START Excerpt
Product Developments

We officially launched Touch™, our first receiver-in-the-canal ("RIC") product family, in March 2009. RIC has become a very popular product type, representing approximately 35% of hearing aids sold in the United States. In addition to its sophisticated design, very small size and ease of use features, we believe Touch is the smallest and has the best moisture resistance of any RIC product on the market. Sonic's Touch products incorporate many of the sound processing technologies present in our Velocity ® series of hearing solutions. Touch provides natural sound quality, superior noise reduction, and excellent directionality, driven by our unique DIRECTIONALfocus® technology. Touch is offered at three price points and available in a choice of five base colors and 15 accent color clips. The three Touch products are readily identified by the number of processing channels. Touch 6 has six channels and two programs, Touch 12 has 12 channels and three programs, and Touch 24 has 24 channels, four programs and voice alerts.

The current global economic situation makes it more important than ever to provide our customers with pricing flexibility in selling to the hearing impaired consumer. In the second half of 2008, we launched four new products specifically designed to provide competitive features and additional price options for our customers. Velocity 24, our new premium product, combines a superior set of algorithms to provide the consumer with hands-free operation in a variety of listening environments. Our new advanced-level product, Velocity 12, offers many sophisticated features, such as automatic and adaptive directionality, data logging, and auto telephone. With Velocity 6, we have added a highly competitive mid-level product line. Velocity 4, our newest entry-level offering, makes Sonic's patented and proven noise reduction available at a price-point that is particularly attractive to cost-sensitive consumers. All Velocity products are available in a full line of custom models and feature a robust standard behind the ear hearing aid ("BTE") that can accommodate a severe hearing loss. Velocity 24, Velocity 12, and Velocity 6 also offer a miniBTE model that provides both open-fit and standard fittings, a powerful fitting range and extendable functionality such as Bluetooth and direct audio import support.

The ion® family of products - ion 400, ion 200, and ion - continues to be an important part of our strategy to provide outstanding products in every market segment. ion 400, launched in March 2008, offers premium features in the smallest open-fit product available on the market.
END Excerpt
START Stored data
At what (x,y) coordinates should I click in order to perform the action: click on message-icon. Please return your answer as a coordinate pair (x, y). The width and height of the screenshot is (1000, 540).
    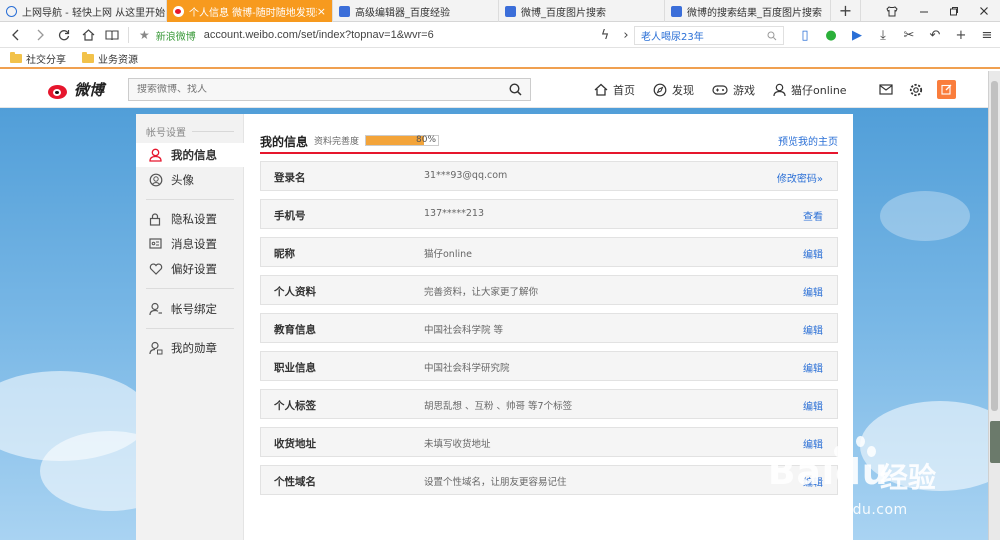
END Stored data
Exercise requirements -
(A) Output the product developments excerpt word for word from "The ion® family" up to and including "available on the market.".
(B) Pick up the product developments excerpt right after its last sentence and keep writing.

Solved problems -
(A)
The ion® family of products - ion 400, ion 200, and ion - continues to be an important part of our strategy to provide outstanding products in every market segment. ion 400, launched in March 2008, offers premium features in the smallest open-fit product available on the market.

(B)
The market is using open-fit products primarily to target the first-time hearing aid wearer. The market for open-fit products has grown rapidly, as illustrated by the Hearing Industries Association ("HIA") data. The BTE category, into which open-fit and RIC products fall, has seen continued growth in 2008, representing 55% of the units sold in the United States, up from 51% in 2007 and 44% in 2006.

With the release of the Sonic's Touch product series, we now have 15 active product families - Touch 24, Touch 12, Touch 6, Velocity 24, Velocity 12, Velocity 6, Velocity 4, ion 400, ion 200, ion, Balance®, Applause®, Natura® Pro, Natura and Quartet®.

Distribution Developments

Hearing aids are generally sold through the following distribution channels:

• Independent retailers,

• Purchasing groups,

• Retail chains,

• Governments,

• Internet, and

• Manufacturer owned retail.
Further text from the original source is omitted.